On les distingue en métalloïdes et en métaux,—différence qui n'a rien d'absolu, dit l'auteur. De même pour les acides et les bases, un corps pouvant se comporter à la manière des acides ou des bases, suivant les circonstances.
La notation leur parut baroque.—Les Proportions multiples troublèrent
Pécuchet.
—Puisqu'une molécule de A, je suppose, se combine avec plusieurs parties de B, il me semble que cette molécule doit se diviser en autant de parties; mais si elle se divise, elle cesse d'être l'unité, la molécule primordiale. Enfin, je ne comprends pas.

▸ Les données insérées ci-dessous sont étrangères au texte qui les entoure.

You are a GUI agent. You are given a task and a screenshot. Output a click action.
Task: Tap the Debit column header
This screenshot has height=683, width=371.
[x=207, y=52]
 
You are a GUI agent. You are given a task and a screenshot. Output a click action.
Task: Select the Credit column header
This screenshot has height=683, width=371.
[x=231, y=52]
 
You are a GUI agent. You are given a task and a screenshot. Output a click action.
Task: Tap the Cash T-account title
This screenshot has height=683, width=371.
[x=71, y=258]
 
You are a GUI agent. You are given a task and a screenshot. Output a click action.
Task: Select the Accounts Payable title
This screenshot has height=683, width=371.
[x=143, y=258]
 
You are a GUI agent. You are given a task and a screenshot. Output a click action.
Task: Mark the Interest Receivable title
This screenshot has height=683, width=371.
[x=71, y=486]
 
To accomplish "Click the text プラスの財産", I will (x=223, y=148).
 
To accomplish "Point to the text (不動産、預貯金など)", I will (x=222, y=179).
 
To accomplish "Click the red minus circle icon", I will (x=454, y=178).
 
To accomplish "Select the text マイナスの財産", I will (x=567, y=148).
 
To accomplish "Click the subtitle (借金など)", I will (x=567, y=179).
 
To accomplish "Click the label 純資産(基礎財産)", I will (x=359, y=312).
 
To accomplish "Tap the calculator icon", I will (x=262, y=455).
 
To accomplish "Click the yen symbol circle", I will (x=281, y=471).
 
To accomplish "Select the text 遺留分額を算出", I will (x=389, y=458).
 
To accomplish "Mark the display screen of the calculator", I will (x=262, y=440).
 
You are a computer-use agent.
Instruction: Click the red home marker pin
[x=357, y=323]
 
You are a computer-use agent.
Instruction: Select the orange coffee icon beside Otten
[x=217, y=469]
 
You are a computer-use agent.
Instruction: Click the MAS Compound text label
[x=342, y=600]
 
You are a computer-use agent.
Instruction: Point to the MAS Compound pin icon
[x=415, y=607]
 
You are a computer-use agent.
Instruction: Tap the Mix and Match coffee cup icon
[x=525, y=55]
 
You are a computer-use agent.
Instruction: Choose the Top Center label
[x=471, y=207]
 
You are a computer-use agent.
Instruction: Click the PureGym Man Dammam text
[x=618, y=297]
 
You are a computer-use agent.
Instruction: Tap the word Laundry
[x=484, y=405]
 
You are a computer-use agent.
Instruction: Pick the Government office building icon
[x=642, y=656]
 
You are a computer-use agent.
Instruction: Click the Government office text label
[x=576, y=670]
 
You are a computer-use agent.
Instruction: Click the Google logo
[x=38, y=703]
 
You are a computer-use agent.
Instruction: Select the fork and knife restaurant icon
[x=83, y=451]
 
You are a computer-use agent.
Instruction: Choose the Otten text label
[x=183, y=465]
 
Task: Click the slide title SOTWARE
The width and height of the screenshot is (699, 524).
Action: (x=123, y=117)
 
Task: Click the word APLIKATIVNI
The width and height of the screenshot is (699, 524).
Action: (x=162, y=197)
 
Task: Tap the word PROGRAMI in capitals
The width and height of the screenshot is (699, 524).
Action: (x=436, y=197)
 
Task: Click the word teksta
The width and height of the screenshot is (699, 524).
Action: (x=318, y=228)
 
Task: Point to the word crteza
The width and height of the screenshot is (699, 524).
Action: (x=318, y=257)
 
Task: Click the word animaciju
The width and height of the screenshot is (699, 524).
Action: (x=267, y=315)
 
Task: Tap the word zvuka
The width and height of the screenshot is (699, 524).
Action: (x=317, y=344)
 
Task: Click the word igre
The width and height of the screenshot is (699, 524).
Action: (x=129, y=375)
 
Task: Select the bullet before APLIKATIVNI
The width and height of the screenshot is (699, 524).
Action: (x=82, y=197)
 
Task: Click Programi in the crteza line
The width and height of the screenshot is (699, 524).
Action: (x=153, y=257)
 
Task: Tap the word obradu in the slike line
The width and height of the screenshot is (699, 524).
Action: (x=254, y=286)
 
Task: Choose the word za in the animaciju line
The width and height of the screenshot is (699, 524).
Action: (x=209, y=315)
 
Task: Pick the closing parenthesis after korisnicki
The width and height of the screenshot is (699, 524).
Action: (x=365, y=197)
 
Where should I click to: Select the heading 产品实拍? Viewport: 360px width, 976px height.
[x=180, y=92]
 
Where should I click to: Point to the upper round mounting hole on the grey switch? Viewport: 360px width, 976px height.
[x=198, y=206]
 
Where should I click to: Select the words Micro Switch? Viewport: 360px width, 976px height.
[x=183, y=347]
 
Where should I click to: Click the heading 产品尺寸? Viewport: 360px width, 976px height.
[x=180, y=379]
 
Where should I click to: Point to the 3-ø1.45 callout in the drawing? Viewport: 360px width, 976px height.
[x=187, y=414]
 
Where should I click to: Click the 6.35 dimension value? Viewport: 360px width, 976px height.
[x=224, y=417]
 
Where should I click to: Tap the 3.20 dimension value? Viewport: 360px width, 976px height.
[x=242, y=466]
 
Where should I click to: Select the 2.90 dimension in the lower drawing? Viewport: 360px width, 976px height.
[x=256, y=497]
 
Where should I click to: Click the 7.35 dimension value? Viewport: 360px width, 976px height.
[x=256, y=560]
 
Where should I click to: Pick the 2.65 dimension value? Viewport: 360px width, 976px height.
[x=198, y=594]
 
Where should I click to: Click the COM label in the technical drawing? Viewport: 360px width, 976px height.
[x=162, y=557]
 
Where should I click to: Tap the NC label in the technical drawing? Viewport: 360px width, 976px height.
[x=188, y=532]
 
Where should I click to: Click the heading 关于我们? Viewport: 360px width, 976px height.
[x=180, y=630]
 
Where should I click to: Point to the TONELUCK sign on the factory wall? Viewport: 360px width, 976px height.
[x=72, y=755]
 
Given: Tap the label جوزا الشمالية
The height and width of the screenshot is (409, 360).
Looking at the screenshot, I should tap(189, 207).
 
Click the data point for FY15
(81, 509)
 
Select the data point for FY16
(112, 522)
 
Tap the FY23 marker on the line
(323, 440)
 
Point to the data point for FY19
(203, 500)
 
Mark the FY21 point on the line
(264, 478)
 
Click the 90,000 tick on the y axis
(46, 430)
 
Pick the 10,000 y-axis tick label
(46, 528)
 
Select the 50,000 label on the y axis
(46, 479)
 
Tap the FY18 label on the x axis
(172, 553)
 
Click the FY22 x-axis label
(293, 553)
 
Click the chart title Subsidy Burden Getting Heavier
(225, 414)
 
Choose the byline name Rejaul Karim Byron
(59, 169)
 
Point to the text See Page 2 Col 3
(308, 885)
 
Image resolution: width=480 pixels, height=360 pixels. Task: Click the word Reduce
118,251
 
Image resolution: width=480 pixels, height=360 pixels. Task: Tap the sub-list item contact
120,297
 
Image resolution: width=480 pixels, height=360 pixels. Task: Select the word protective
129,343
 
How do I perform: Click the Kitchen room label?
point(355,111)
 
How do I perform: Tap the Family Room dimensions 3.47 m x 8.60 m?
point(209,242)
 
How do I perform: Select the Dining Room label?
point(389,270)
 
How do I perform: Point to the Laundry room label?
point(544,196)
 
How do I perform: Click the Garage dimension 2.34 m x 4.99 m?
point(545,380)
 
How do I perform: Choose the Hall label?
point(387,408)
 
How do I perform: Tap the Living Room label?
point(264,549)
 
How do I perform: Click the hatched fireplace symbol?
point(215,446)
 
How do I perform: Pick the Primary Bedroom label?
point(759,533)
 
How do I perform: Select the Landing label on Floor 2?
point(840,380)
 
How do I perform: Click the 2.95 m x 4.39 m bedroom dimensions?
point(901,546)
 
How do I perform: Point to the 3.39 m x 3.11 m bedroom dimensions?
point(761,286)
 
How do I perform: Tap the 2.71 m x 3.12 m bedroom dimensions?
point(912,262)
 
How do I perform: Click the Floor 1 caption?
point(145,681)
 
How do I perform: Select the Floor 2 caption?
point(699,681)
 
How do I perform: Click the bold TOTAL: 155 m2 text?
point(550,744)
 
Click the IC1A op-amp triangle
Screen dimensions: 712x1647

—Moi, non plus! disait Bouvard.
Et ils recoururent à un ouvrage moins difficile, celui de Girardin—où ils acquirent la certitude que dix litres d'air pèsent cent grammes, qu'il n'entre pas de plomb dans les crayons, que le diamant n'est que du carbone.
Ce qui les ébahit par-dessus tout, c'est que la terre comme élément n'existe pas.
Ils saisirent la manoeuvre du chalumeau, l'or, l'argent, la lessive du linge, l'étamage des casseroles; puis sans le moindre scrupule, Bouvard et Pécuchet se lancèrent dans la chimie organique.